*Problem requirements*
Find the line with "Viewport: 1516px width, 784px height." in the entries below, then reproduce it and every line after it down to and including the line with "Given: Open Compute Engine card options menu", exactly.

(Data extracts begins)

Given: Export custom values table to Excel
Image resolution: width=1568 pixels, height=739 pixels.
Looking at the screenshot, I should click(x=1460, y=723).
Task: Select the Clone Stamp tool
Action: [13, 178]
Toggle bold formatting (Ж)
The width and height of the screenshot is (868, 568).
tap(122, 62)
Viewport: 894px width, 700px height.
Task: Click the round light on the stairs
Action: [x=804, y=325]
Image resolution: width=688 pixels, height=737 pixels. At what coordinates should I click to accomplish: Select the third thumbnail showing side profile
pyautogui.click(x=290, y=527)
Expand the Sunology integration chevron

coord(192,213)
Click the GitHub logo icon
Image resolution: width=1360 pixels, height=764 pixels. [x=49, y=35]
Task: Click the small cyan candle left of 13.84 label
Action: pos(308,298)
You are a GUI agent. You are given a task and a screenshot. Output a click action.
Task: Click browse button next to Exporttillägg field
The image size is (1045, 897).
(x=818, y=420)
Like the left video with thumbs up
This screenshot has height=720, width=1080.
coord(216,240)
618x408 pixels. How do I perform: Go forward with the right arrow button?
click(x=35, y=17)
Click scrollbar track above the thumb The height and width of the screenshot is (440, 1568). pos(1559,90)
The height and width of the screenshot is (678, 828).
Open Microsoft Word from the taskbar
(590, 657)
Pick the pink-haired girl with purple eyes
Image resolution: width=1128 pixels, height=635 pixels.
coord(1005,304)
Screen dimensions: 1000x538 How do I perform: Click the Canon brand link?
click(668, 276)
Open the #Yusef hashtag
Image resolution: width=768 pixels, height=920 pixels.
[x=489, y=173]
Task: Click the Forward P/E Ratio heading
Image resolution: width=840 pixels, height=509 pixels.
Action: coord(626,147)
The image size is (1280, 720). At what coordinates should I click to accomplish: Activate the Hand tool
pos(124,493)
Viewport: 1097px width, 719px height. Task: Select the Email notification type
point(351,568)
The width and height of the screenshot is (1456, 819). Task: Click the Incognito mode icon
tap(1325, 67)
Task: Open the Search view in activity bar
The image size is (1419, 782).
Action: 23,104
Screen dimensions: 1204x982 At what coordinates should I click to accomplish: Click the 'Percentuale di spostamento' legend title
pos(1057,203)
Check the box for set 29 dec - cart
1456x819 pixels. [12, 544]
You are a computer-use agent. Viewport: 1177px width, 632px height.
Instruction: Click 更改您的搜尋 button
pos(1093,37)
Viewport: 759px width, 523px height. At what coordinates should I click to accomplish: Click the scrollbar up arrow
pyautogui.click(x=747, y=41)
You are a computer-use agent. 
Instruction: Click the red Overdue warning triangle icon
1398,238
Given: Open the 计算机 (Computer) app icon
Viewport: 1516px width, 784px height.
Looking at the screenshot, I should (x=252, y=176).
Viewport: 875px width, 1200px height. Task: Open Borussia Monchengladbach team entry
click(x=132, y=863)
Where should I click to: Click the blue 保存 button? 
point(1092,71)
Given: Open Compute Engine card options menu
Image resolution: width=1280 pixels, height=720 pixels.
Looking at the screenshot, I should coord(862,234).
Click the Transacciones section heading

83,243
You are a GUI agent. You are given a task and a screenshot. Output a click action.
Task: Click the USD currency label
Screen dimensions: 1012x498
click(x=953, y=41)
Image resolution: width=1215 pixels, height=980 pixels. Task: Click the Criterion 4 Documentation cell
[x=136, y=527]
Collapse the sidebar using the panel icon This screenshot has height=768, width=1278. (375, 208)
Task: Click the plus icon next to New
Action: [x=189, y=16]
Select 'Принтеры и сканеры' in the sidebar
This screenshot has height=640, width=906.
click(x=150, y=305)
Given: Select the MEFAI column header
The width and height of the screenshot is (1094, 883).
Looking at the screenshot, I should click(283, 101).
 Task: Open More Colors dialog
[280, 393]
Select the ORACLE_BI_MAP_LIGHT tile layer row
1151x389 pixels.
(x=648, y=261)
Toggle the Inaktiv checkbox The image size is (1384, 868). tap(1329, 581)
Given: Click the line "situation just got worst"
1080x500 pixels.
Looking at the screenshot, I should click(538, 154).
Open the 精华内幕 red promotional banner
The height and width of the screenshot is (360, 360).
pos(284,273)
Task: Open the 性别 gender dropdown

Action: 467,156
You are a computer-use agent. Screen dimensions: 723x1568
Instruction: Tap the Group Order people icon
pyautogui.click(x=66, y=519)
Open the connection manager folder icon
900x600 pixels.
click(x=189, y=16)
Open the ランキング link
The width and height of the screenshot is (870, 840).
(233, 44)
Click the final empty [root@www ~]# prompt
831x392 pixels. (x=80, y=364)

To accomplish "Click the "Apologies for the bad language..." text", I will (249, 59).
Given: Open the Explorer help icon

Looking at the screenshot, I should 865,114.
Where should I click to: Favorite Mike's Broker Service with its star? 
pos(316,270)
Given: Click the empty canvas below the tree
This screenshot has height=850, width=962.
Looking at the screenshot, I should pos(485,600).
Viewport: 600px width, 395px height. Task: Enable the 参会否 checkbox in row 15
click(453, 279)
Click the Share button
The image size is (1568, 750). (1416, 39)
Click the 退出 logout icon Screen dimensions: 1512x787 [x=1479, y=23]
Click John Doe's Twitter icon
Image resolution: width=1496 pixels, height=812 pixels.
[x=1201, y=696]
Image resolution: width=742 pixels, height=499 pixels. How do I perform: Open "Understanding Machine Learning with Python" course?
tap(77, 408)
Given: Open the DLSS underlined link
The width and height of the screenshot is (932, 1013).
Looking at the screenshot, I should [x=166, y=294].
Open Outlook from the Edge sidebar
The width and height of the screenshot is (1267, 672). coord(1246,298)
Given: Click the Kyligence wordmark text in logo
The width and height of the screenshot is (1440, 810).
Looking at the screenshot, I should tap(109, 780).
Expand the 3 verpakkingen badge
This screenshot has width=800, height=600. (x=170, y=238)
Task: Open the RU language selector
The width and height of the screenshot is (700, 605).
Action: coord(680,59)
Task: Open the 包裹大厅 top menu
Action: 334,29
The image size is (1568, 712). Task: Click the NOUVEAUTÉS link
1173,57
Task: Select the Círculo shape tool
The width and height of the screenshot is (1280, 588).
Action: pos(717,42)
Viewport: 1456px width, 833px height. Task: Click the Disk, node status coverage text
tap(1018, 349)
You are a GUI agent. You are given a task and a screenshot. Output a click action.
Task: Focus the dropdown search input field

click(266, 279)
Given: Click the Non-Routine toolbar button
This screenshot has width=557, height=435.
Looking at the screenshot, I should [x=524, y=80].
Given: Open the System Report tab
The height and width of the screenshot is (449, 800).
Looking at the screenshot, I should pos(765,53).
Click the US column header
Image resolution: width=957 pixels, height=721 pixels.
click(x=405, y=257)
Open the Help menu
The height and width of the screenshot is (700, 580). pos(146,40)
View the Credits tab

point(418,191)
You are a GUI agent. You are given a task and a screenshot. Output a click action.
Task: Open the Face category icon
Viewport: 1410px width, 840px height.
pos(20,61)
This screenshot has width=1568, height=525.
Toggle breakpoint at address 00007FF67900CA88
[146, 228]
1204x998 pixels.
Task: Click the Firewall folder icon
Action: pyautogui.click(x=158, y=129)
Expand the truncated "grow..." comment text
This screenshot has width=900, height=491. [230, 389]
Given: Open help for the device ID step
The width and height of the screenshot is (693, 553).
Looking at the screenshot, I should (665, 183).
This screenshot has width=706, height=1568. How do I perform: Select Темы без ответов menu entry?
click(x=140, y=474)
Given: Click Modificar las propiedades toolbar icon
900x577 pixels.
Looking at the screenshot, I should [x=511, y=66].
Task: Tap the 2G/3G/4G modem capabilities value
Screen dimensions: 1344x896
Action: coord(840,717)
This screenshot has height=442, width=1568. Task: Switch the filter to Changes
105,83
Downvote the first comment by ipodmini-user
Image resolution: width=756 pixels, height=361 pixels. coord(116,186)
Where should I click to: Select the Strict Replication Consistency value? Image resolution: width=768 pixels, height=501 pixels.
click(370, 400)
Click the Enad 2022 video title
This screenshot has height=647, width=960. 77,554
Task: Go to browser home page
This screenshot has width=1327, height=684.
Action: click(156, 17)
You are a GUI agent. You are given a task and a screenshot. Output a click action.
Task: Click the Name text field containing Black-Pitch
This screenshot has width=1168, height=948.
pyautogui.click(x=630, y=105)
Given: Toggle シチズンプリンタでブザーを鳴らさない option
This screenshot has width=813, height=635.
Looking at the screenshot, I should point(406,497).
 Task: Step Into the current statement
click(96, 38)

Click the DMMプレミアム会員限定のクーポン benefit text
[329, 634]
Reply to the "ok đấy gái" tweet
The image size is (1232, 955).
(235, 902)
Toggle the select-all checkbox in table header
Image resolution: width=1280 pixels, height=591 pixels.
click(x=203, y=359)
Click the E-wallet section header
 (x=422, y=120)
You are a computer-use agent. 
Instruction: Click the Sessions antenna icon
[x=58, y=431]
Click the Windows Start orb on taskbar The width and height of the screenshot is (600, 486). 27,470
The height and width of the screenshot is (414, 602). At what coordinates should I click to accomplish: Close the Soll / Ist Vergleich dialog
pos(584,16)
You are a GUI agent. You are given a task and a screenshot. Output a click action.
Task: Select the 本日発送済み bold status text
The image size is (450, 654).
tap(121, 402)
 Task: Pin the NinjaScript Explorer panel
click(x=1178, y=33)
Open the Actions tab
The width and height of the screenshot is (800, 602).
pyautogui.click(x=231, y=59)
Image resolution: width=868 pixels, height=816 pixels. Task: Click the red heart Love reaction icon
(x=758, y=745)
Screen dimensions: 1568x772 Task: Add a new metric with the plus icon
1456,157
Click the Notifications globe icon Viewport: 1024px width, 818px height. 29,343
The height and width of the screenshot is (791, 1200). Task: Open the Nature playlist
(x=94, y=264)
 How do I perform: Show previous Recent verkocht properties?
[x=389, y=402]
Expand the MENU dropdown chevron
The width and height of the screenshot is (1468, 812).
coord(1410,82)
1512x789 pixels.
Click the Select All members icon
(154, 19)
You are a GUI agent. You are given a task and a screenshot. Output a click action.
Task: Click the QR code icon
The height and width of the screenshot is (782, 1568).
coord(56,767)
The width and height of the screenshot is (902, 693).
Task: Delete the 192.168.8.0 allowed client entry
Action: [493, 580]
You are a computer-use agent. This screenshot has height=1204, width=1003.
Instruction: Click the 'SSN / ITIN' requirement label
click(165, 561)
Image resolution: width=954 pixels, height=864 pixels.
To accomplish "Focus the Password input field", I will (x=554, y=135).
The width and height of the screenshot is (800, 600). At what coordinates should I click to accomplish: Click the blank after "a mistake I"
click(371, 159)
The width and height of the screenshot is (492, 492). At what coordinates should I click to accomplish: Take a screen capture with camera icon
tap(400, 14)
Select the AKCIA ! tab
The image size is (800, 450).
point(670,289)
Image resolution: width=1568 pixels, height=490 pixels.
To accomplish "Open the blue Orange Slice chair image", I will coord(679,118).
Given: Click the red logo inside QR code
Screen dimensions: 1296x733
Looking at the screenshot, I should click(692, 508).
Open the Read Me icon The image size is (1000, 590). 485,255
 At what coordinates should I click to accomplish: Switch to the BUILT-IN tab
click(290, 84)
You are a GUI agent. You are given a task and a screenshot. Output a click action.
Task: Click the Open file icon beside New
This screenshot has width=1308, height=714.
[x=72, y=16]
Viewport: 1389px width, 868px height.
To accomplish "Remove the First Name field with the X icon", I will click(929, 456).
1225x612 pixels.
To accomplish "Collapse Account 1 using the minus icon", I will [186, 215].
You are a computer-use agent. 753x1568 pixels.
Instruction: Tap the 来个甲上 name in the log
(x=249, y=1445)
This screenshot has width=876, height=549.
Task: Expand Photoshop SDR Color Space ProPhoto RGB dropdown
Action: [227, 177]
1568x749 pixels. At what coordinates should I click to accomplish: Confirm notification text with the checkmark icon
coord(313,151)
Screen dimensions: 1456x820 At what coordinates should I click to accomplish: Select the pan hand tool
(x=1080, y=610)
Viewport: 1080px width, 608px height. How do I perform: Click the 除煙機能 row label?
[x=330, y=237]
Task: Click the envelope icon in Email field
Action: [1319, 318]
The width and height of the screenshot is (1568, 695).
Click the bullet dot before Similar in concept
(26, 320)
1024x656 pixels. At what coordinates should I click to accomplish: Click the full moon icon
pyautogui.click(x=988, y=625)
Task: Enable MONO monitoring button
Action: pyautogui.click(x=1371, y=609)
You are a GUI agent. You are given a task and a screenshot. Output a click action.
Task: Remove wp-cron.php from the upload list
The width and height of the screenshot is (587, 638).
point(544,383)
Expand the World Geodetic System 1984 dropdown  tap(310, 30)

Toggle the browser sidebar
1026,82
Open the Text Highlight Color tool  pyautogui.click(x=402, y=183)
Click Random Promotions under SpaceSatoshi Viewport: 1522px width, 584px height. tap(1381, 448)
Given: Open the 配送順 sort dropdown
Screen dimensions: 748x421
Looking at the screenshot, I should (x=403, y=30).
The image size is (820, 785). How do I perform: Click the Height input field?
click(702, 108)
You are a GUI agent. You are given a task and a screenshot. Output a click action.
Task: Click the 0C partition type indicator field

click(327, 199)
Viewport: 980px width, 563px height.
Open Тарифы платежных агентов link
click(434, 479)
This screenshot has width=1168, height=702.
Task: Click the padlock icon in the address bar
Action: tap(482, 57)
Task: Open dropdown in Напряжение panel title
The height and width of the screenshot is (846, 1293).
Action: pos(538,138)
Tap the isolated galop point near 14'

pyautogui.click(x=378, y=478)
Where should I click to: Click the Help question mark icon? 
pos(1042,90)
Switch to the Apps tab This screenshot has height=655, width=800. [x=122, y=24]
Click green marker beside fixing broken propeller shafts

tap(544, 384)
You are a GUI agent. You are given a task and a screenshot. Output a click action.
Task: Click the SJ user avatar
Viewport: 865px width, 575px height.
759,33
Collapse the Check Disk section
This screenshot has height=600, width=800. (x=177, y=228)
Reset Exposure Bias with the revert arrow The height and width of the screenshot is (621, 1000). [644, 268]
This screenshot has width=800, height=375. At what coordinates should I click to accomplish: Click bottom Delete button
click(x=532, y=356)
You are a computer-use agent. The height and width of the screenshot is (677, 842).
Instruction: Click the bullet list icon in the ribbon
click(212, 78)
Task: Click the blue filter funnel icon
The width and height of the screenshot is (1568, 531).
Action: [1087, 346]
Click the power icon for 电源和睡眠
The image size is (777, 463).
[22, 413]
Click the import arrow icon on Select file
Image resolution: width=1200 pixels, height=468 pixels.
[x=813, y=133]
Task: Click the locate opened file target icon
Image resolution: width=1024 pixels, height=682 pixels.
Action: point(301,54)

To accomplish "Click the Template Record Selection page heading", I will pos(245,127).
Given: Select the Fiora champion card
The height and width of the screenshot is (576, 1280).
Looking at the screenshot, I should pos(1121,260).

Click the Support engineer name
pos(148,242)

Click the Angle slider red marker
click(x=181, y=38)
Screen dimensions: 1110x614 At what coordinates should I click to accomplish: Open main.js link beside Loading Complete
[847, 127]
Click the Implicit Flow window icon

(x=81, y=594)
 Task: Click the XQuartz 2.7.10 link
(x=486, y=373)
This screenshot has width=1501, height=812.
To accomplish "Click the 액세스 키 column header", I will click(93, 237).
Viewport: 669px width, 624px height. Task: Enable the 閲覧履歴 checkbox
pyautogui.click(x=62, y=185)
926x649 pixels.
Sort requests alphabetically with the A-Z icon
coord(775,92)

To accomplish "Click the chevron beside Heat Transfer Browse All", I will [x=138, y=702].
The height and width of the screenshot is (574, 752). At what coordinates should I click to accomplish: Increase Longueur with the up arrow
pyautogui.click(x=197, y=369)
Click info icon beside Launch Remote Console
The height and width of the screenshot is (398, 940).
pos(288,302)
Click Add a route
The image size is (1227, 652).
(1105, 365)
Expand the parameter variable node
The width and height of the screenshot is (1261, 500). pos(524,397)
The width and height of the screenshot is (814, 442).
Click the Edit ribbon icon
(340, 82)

(Data extracts ends)

*Problem solution*
Viewport: 1516px width, 784px height.
Looking at the screenshot, I should (x=252, y=176).
Viewport: 875px width, 1200px height. Task: Open Borussia Monchengladbach team entry
click(x=132, y=863)
Where should I click to: Click the blue 保存 button? 
point(1092,71)
Given: Open Compute Engine card options menu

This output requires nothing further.